• [Given request]
Recast the material starting with the line containing "This screenshot has width=1056, height=594." and going on through the line containing "the Shipped tab", both lines included, as a two-column CSV headed input and output. Give one row per text, with the text under input and its answer under output, each in a single quoted field with line breaks replaced by spaces.

• [Records provided]

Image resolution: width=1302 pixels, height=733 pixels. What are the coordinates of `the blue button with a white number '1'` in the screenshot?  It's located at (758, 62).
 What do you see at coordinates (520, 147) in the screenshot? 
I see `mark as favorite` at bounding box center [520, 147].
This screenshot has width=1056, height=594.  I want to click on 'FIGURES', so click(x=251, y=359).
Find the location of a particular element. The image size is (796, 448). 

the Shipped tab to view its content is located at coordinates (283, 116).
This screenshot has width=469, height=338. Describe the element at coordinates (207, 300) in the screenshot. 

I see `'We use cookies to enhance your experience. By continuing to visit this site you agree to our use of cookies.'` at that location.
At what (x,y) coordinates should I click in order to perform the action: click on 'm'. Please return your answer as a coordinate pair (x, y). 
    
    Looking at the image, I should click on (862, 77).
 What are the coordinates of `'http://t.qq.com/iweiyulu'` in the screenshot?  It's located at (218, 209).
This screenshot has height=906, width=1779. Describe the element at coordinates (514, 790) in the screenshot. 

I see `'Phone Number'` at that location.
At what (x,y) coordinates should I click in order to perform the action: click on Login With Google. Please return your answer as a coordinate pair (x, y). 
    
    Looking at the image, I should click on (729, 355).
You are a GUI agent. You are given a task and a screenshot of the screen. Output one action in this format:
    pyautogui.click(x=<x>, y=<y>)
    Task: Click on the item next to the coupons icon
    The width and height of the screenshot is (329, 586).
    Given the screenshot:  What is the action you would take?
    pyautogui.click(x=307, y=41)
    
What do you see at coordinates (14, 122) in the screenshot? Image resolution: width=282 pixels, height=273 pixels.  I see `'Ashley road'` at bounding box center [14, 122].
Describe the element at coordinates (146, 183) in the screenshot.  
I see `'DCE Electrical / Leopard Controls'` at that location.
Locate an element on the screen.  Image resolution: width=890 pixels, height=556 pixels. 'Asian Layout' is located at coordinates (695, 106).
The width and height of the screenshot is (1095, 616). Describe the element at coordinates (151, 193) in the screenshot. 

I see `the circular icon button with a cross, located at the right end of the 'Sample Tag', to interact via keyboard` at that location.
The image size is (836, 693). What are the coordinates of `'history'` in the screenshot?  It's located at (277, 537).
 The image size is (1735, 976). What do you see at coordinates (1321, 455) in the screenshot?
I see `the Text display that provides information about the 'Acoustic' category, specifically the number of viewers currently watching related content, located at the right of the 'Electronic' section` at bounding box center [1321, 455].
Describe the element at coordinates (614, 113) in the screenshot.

• [Result of this task]
input,output
"This screenshot has width=1056, height=594.","I want to click on 'FIGURES', so click(x=251, y=359)."
"Find the location of a particular element. The image size is (796, 448).","the Shipped tab to view its content is located at coordinates (283, 116)."